Multicollinearity
Regressors are orthogonal when there is no linear relationship between them. Unfortunately, linear dependencies frequently exist in real life data, which is referred to as multicollinearity. Multicollinearity could result in significant problems during model fitting. For example, multicollinearity between regressors may result in large variances and covariances for the OLS estimators, which could lead to unstable/poor parameter estimates. In practice, multicollinearity often pushes the parameter estimates higher in absolute value than they really should be. Further, coefficients have been observed to switch signs in multicollinear data. In sum, the multicollinearity should prompt us to question the validity and reliability of the specified model.

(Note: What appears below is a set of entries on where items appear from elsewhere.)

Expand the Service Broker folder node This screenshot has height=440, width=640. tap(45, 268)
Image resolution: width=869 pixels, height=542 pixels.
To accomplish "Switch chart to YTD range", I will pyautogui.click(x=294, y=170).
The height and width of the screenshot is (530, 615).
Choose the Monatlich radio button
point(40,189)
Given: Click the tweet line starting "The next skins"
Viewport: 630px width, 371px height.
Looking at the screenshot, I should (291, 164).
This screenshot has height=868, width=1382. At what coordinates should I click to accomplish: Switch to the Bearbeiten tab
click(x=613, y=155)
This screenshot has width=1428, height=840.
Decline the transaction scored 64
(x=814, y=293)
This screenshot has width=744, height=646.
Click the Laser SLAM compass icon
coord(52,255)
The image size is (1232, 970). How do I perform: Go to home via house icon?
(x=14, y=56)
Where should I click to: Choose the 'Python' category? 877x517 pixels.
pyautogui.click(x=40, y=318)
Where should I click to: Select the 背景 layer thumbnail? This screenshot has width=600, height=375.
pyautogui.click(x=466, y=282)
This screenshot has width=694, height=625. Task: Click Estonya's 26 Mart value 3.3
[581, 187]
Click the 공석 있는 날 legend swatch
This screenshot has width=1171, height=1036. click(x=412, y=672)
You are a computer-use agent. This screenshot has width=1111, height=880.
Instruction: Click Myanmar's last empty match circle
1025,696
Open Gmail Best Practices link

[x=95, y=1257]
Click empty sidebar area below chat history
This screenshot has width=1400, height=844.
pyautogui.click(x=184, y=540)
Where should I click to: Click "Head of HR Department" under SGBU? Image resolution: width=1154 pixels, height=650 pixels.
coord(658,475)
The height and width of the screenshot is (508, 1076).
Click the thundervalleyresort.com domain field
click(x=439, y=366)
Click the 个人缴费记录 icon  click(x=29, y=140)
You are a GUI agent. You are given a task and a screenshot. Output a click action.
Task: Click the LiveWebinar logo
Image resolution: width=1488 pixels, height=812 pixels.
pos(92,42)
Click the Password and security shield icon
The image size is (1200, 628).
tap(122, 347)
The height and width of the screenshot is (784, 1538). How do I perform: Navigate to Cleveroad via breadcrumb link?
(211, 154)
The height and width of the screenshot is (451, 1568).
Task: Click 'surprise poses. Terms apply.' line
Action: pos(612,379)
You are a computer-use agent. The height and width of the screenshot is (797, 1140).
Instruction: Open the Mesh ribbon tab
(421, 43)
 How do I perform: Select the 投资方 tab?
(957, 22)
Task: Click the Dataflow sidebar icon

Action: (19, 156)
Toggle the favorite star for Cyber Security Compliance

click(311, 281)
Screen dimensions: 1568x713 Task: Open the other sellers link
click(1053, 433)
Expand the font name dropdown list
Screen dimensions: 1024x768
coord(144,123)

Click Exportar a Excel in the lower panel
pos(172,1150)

Multicollinearity be detected by looking at eigenvalues as well. When multicollinearity exists, at least one of the eigenvalues is close to zero (it suggests minimal variation in the data that is orthogonal with other eigen vectors). Speaking of eigenvalues, their sum equals the number of regressors. Eigenvalues signify the variance in the direction defined by the rotated axis. No variation means limited to no ability to detect trends in the data. Rotation means the defining of new axes by the variances of regressors. Rotation is calculating the weighted averages of standardized regressors. The first new variable accounts for the most variance from a single axis.
Eigen vectors explain the variation in the data orthogonal to other eigen vectors, and the eigen value shows how much variation is in that direction. When eigen values are zero, we need to look for corresponding eigen vectors that are large and the indices of the values show which regressors are collinear.
How to Detect Multicollinearity Easily
Printing and observing bivariate correlations of predictors is not good enough when evaluating the existence of multicollinearity because of potential cross correlation of three or more variables. On the flip side, in certain cases, high correlation between variables does not result in collinearity (e.g. the VIF associated with a variable is not high.)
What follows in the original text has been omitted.